(Dataset entries)
######

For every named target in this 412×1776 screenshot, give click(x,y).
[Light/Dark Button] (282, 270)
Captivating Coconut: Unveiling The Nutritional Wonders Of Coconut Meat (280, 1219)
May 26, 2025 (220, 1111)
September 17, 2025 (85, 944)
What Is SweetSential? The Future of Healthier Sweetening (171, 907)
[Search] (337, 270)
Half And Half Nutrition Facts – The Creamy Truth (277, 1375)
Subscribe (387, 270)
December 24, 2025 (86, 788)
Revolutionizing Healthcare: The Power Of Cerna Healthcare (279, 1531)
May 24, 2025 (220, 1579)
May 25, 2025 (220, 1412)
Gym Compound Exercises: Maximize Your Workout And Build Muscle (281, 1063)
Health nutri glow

######

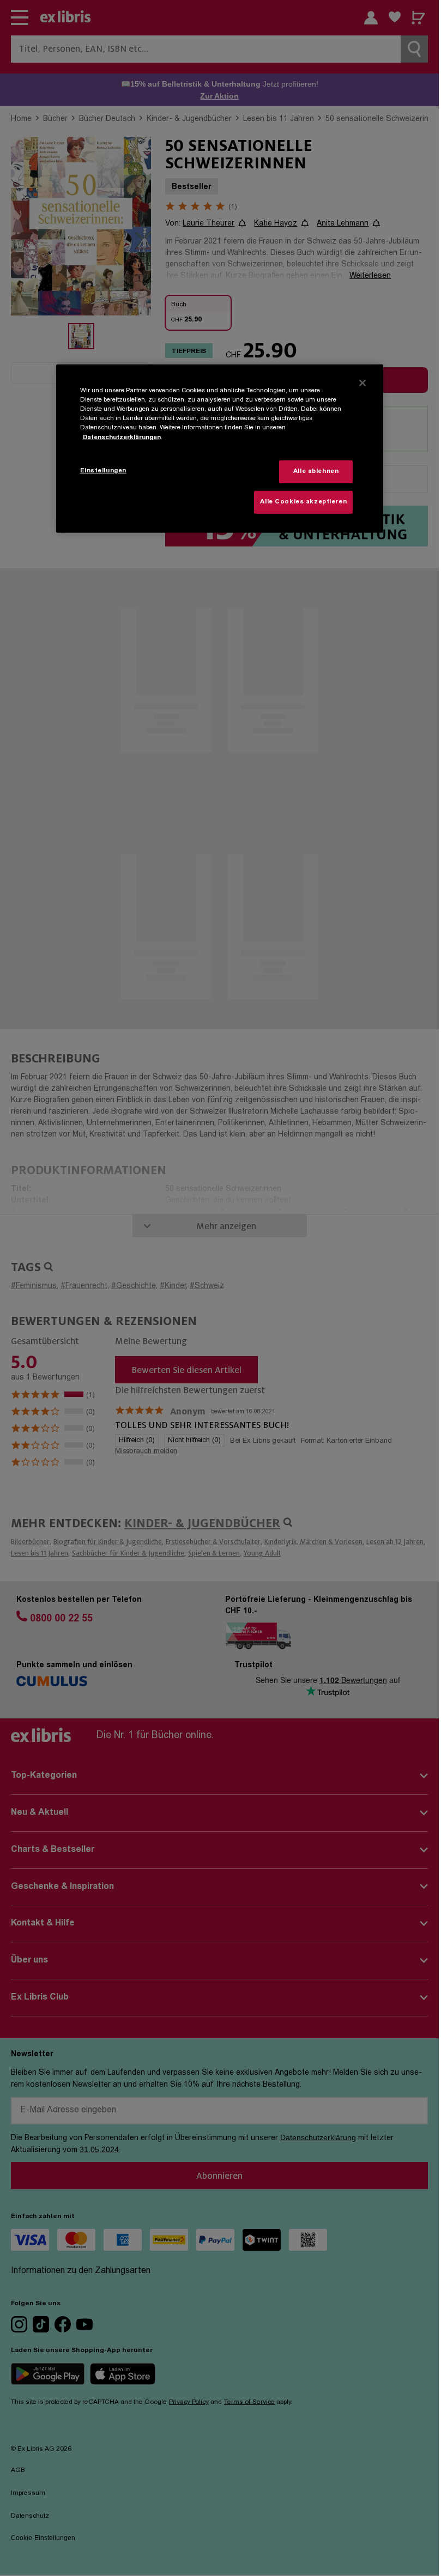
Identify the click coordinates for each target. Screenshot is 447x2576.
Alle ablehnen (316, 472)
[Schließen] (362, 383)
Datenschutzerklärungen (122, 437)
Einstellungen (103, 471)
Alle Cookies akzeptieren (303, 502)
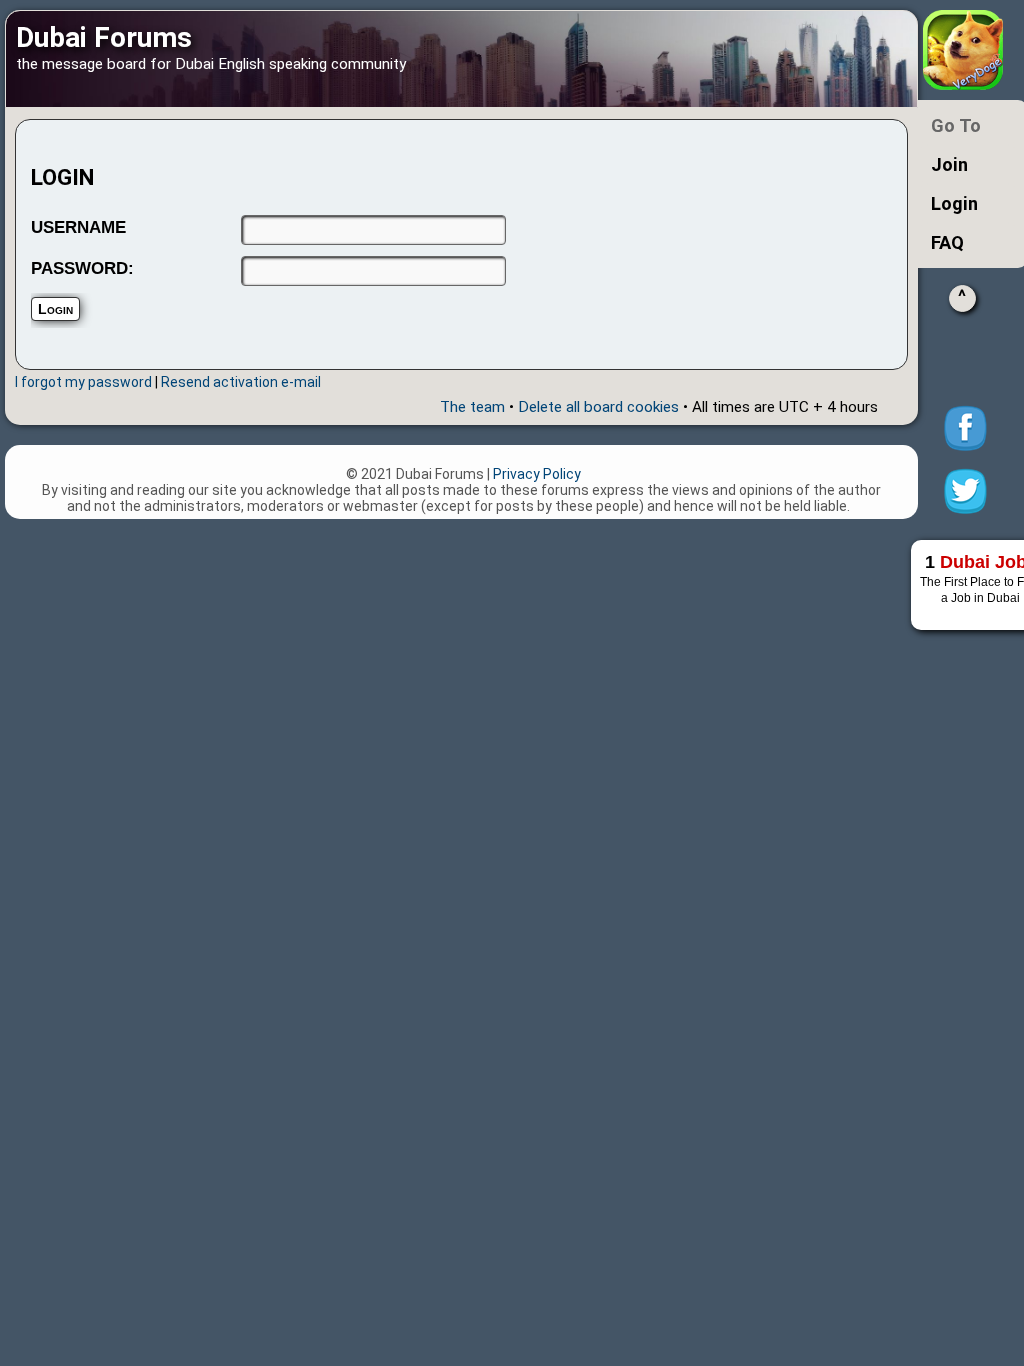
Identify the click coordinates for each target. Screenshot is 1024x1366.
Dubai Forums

######

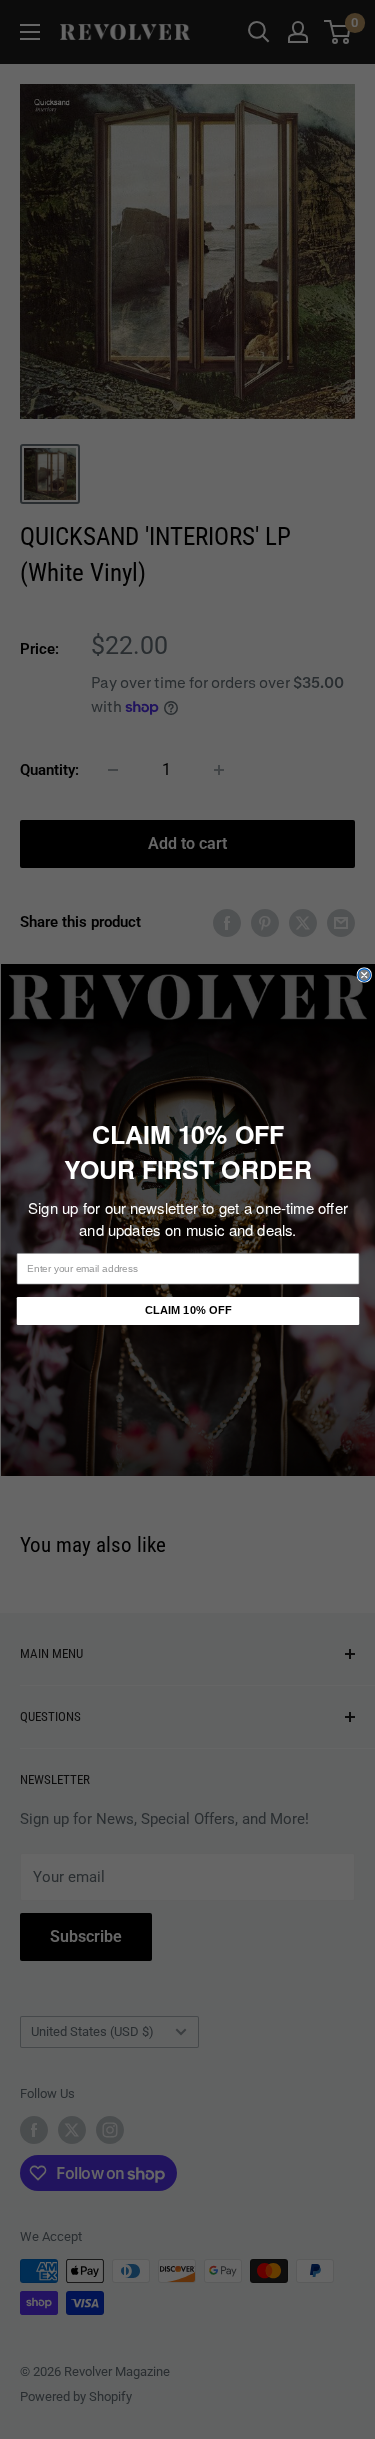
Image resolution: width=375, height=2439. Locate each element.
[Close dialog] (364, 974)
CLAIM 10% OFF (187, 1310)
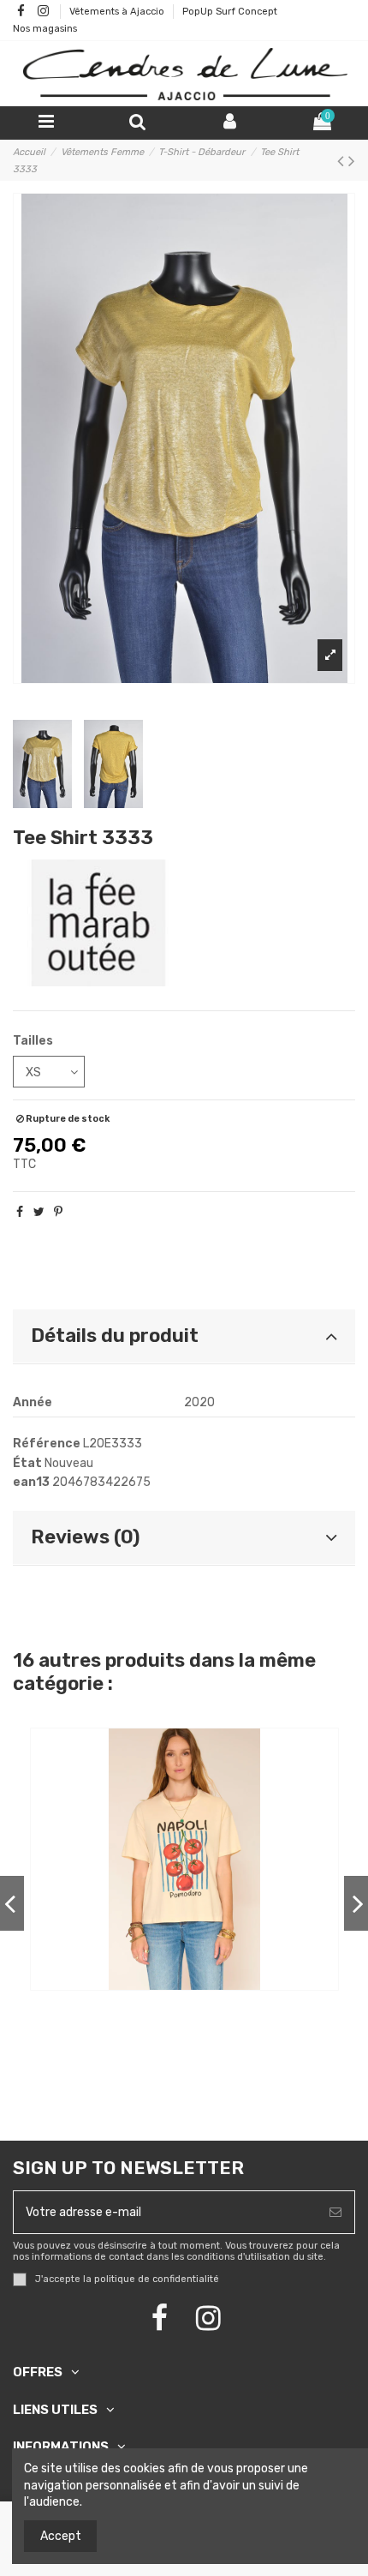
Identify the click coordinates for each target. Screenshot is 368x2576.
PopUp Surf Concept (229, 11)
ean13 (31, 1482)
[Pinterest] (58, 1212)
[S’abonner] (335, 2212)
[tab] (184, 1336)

######

• _Work request_
Look through the entries above, find each line containing "click", and copy it.

• _Worked solution_
For every named target in this 412×1776 screenshot, give click(x,y).
Identify the click coordinates for each target. Screenshot is 447x2576.
Identify the click coordinates for each target. Screenshot is 1024x1366.
Identify the click coordinates for each target. Screenshot is 368x2576.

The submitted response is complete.